• Input
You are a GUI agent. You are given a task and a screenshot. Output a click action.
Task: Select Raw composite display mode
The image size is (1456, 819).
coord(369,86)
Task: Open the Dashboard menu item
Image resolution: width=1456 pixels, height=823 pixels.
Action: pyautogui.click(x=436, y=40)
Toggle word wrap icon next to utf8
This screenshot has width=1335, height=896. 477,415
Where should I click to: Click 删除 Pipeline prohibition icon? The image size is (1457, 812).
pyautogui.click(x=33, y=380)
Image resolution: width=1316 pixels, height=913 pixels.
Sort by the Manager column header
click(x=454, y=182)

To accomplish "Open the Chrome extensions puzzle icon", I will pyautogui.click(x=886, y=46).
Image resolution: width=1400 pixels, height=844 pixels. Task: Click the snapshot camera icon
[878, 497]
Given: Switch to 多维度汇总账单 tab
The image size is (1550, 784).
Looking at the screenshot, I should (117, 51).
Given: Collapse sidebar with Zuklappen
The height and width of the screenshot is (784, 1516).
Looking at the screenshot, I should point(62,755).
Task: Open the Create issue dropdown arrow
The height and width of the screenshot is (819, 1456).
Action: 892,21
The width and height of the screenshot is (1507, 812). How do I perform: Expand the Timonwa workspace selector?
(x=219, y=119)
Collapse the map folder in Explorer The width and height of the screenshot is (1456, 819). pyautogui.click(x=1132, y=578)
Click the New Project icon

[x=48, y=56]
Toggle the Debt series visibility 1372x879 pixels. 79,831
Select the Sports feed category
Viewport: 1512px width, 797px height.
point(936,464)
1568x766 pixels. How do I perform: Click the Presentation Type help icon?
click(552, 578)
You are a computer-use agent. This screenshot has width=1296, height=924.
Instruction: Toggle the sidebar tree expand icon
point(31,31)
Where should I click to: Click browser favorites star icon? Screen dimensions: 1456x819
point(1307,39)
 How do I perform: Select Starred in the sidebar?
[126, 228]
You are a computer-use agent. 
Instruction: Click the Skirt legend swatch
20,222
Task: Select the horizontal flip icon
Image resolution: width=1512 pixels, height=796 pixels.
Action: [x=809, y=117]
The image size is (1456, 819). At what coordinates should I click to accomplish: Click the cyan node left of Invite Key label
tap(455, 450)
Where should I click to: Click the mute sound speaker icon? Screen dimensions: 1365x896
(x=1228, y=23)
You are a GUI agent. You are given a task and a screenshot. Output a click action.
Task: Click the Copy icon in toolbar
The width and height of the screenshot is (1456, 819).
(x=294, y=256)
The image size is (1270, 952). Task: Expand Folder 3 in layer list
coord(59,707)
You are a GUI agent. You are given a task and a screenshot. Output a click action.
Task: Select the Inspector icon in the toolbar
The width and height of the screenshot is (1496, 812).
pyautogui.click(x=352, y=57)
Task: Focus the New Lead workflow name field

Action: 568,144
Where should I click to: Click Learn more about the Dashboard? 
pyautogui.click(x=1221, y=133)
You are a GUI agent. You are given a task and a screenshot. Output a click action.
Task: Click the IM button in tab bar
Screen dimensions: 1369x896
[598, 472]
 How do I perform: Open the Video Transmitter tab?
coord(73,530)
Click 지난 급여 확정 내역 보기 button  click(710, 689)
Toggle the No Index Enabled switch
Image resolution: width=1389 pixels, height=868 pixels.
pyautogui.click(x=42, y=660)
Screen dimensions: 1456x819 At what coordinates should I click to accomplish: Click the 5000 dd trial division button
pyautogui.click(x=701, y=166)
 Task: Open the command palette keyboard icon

• What you should do
Reproduce the data above in full, keeping it exactly the same.

• Answer to the problem
You are a GUI agent. You are given a task and a screenshot. Output a click action.
Task: Select Raw composite display mode
The image size is (1456, 819).
coord(369,86)
Task: Open the Dashboard menu item
Image resolution: width=1456 pixels, height=823 pixels.
Action: pyautogui.click(x=436, y=40)
Toggle word wrap icon next to utf8
This screenshot has width=1335, height=896. 477,415
Where should I click to: Click 删除 Pipeline prohibition icon? The image size is (1457, 812).
pyautogui.click(x=33, y=380)
Image resolution: width=1316 pixels, height=913 pixels.
Sort by the Manager column header
click(x=454, y=182)

To accomplish "Open the Chrome extensions puzzle icon", I will pyautogui.click(x=886, y=46).
Image resolution: width=1400 pixels, height=844 pixels. Task: Click the snapshot camera icon
[878, 497]
Given: Switch to 多维度汇总账单 tab
The image size is (1550, 784).
Looking at the screenshot, I should (117, 51).
Given: Collapse sidebar with Zuklappen
The height and width of the screenshot is (784, 1516).
Looking at the screenshot, I should point(62,755).
Task: Open the Create issue dropdown arrow
The height and width of the screenshot is (819, 1456).
Action: 892,21
The width and height of the screenshot is (1507, 812). How do I perform: Expand the Timonwa workspace selector?
(x=219, y=119)
Collapse the map folder in Explorer The width and height of the screenshot is (1456, 819). pyautogui.click(x=1132, y=578)
Click the New Project icon

[x=48, y=56]
Toggle the Debt series visibility 1372x879 pixels. 79,831
Select the Sports feed category
Viewport: 1512px width, 797px height.
point(936,464)
1568x766 pixels. How do I perform: Click the Presentation Type help icon?
click(552, 578)
You are a computer-use agent. This screenshot has width=1296, height=924.
Instruction: Toggle the sidebar tree expand icon
point(31,31)
Where should I click to: Click browser favorites star icon? Screen dimensions: 1456x819
point(1307,39)
 How do I perform: Select Starred in the sidebar?
[126, 228]
You are a computer-use agent. 
Instruction: Click the Skirt legend swatch
20,222
Task: Select the horizontal flip icon
Image resolution: width=1512 pixels, height=796 pixels.
Action: [x=809, y=117]
The image size is (1456, 819). At what coordinates should I click to accomplish: Click the cyan node left of Invite Key label
tap(455, 450)
Where should I click to: Click the mute sound speaker icon? Screen dimensions: 1365x896
(x=1228, y=23)
You are a GUI agent. You are given a task and a screenshot. Output a click action.
Task: Click the Copy icon in toolbar
The width and height of the screenshot is (1456, 819).
(x=294, y=256)
The image size is (1270, 952). Task: Expand Folder 3 in layer list
coord(59,707)
You are a GUI agent. You are given a task and a screenshot. Output a click action.
Task: Select the Inspector icon in the toolbar
The width and height of the screenshot is (1496, 812).
pyautogui.click(x=352, y=57)
Task: Focus the New Lead workflow name field

Action: 568,144
Where should I click to: Click Learn more about the Dashboard? 
pyautogui.click(x=1221, y=133)
You are a GUI agent. You are given a task and a screenshot. Output a click action.
Task: Click the IM button in tab bar
Screen dimensions: 1369x896
[598, 472]
 How do I perform: Open the Video Transmitter tab?
coord(73,530)
Click 지난 급여 확정 내역 보기 button  click(710, 689)
Toggle the No Index Enabled switch
Image resolution: width=1389 pixels, height=868 pixels.
pyautogui.click(x=42, y=660)
Screen dimensions: 1456x819 At what coordinates should I click to accomplish: Click the 5000 dd trial division button
pyautogui.click(x=701, y=166)
 Task: Open the command palette keyboard icon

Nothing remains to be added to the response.